7. In Tulasammas case (supra) it has been observed in para 55 that it is true that a widow's claim for maintenance does not ripen into a full-fledged right to property, but nevertheless it is undoubtedly a right which in certain cases can amount to a right property where it is charged. Of course once the property is charged in lieu of maintenance and residence then it will be in recognition of her pre-existing right in that respect and will ripen into full ownership after coming into force of the Act. In the present case, as said earlier, no specific portion of the house in dispute was wither charged, or any right created or allotted in recognition of her right of maintenance or residence. The only thing done was that the widow was allowed to continue to reside in the joint family house in the same manner along with other residing therein. All the cases cited at the Bar are cases where some sort of compromise or document was executed whereby the widow was given the property in lieu of her right of maintenance and, therefore, it was in these circumstances, held that once the property is given to will become full owner thereof after coming into force of the Act, in case she had that right pre-existing. No such question arises in the present case because nothing was done in recognition of her pre-existing right of maintenance and residence. The widow was allowed to continue to reside in joint family house without apportioning any particular portion for her residence as such.
8. Reference was also made to Badri Pershad v. Smt. Kanso Devi, AIR 1970 SC 1963 wherein the term 'acquired' in sub-section (1) of Section 14 was considered. It has been observed therein that the word 'acquired' in sub-section (1) has also to be given the widest meaning. This would be so because of the language of the Explanation which makes sub-section (1) applicable to acquisition of property in manners mentioned therein. In that case also the widow got the property on partition by metes and bounds though on partition by metes and bounds though by means of arbitration which resulted in an award. In these circumstances, it was held therein that mere fact that there was a partition by means of arbitration which resulted in an award and a decree based on it would not bring the matter within sub-section (2) as the provisions of sub-section (2) as the provisions of sub-section (1) became fully applicable particularly in view of the express term of the Explanation.

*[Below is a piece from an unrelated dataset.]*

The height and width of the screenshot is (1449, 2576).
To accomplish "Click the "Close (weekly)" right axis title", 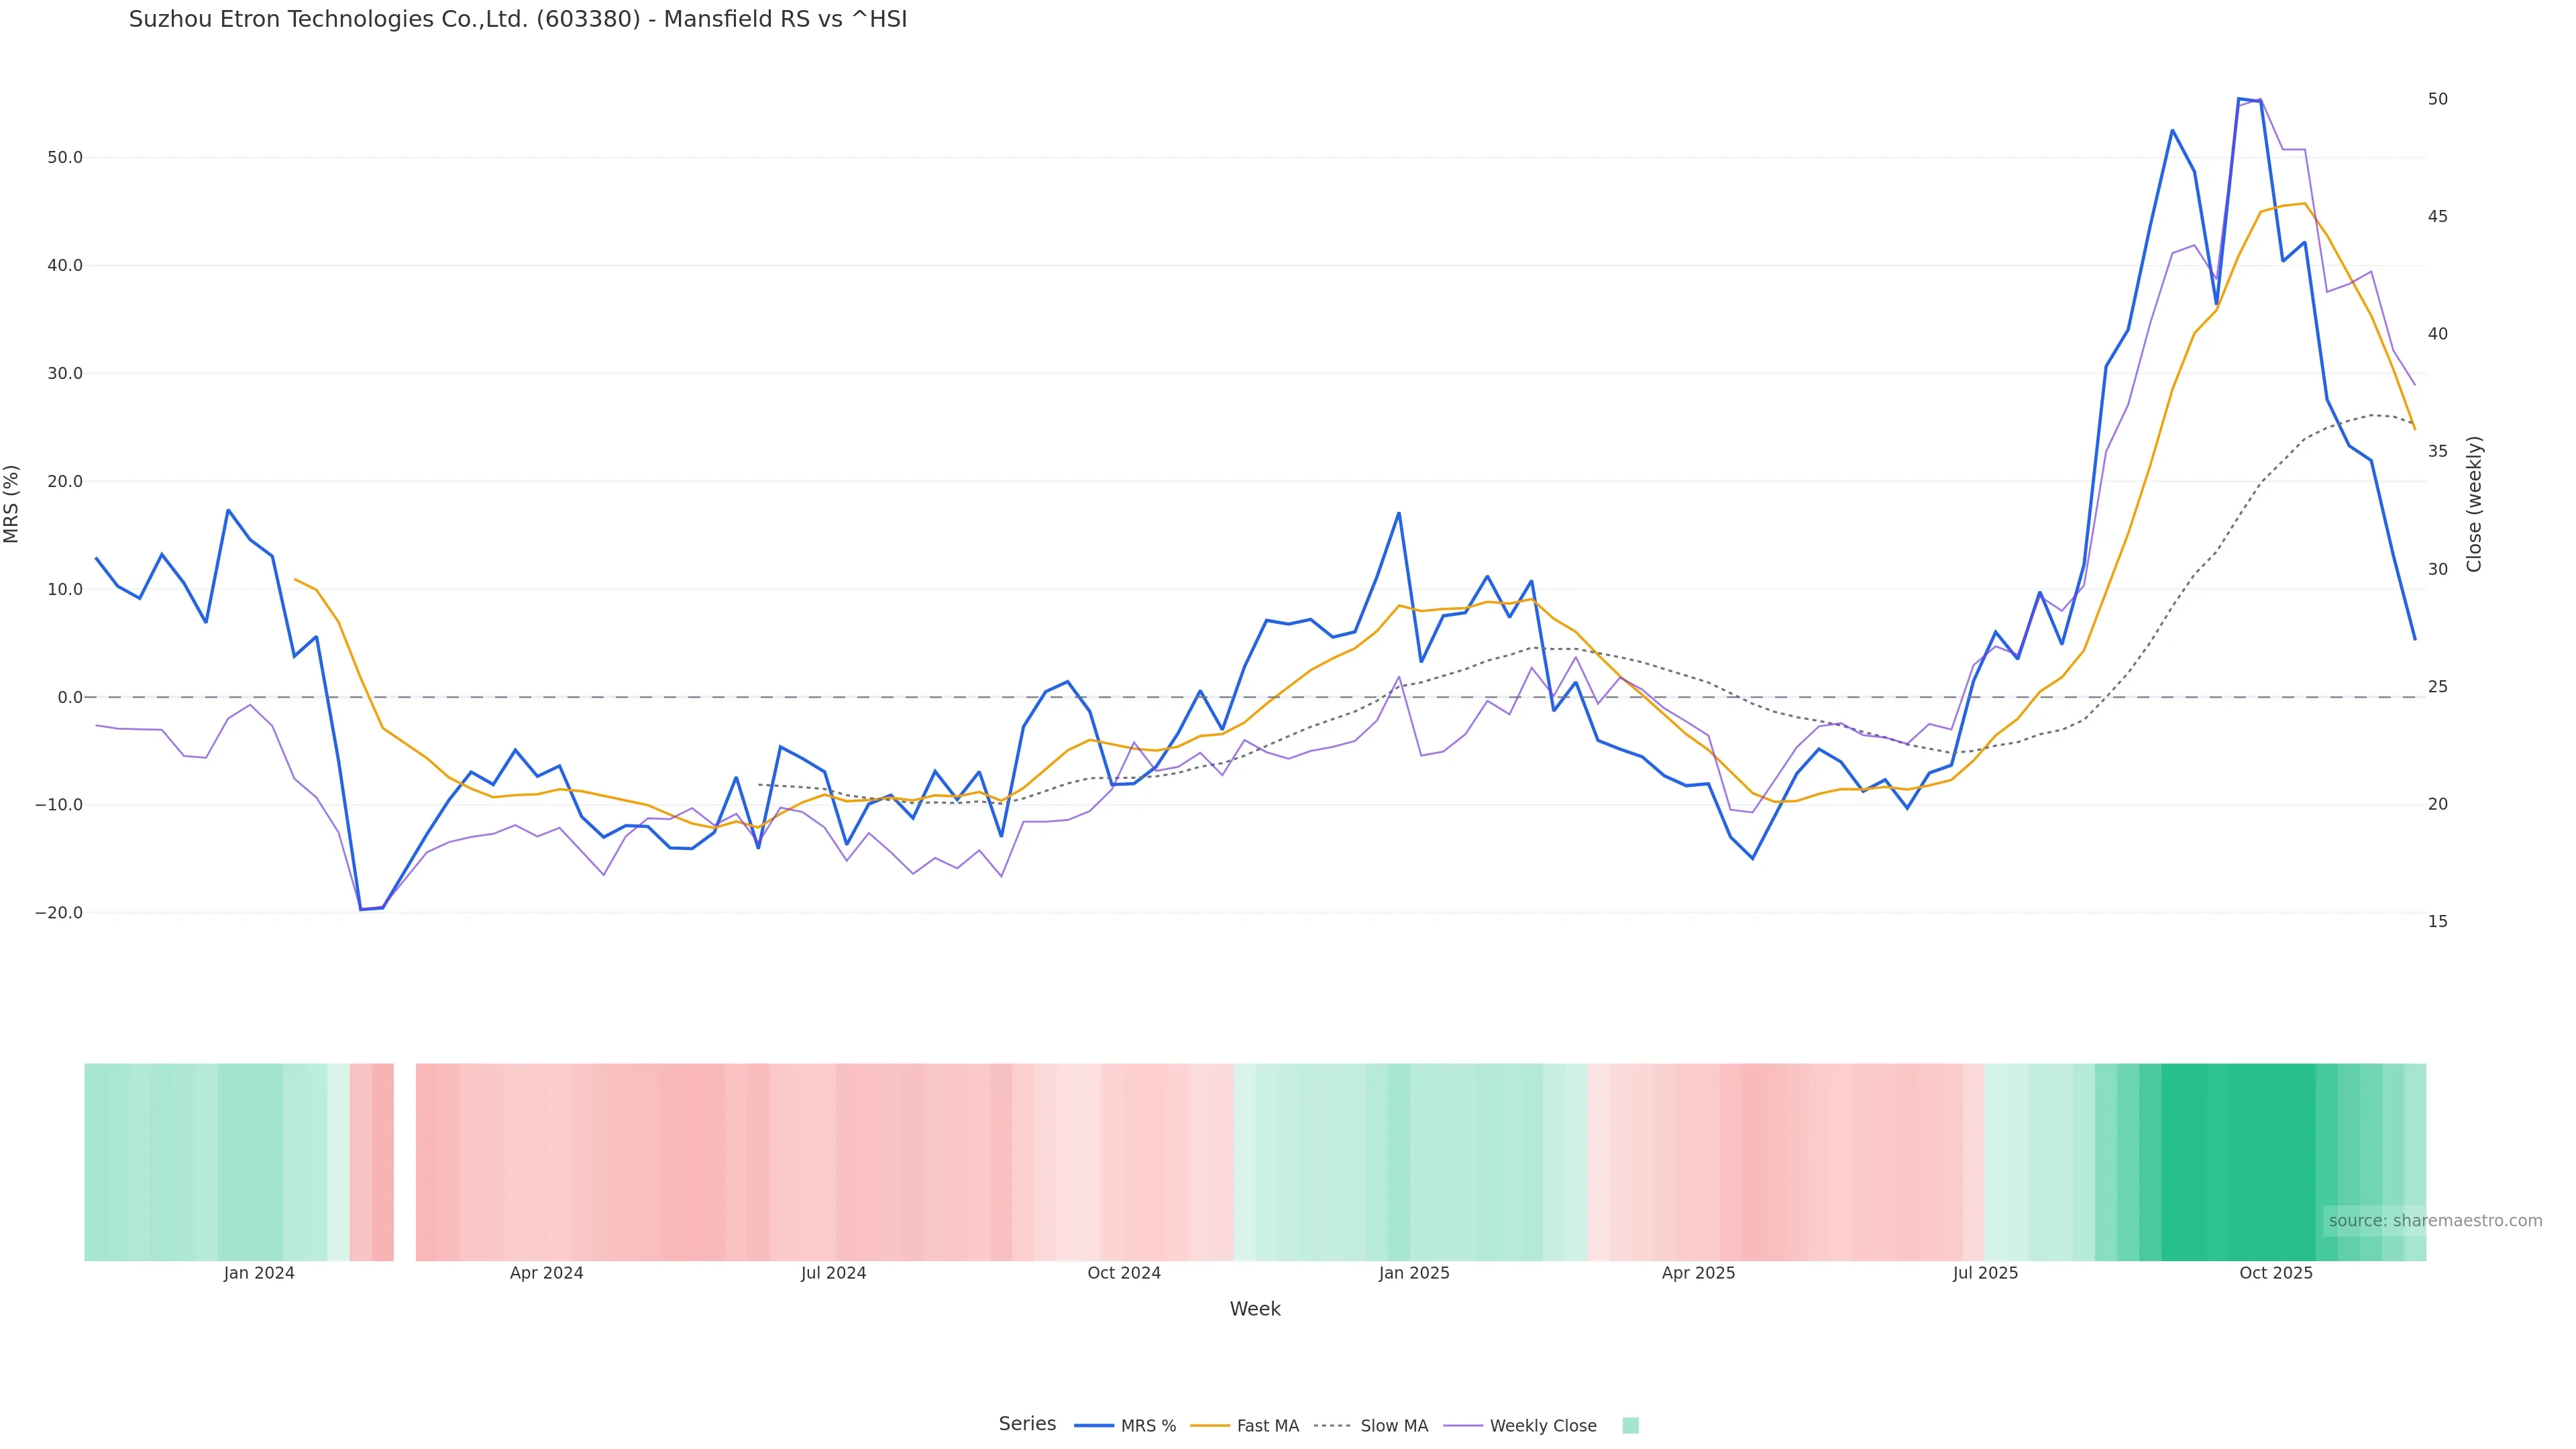I will point(2474,504).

9. Though in Tulasamma's case (AIR 1977 SC 1944)(supra), he judgment of the Orissa High Court in Tara Patrani's case (AIR 1970 Orissa 131)(supra) was considered and the view expressed therein was not accepted but at the same time, in para 55 it has been observed that 'it is obvious that the conclusions arrived at by the High Court are not warranted by the express principles of Hindu Sastric law. It is true that a widow's claim for maintenance does not ripen into a full-fledged right to property, but nevertheless it is undoubtedly a right to property, but nevertheless it is undoubtedly a right which in certain cases can amount to a right to property where it is charged.' Thus considering the observations made by their Lordships of the Supreme Court in Thakorbhai Chelabhai's case (AIR 1977 SC 993)(supra), I am of the considered opinion hat in the present case Shrimati Durga Devi widow, never acquired any limited estate in the house in dispute or in any portion thereof and, therefore, the question of her becoming an absolute owner after coming into force of the Act did not arise. She had a personal right of maintenance and to reside in the joint family house which came to an end after her death.
10. For the reasons recorded above, this appeal fails and is dismissed with on order as to costs.
11. Appeal dismissed.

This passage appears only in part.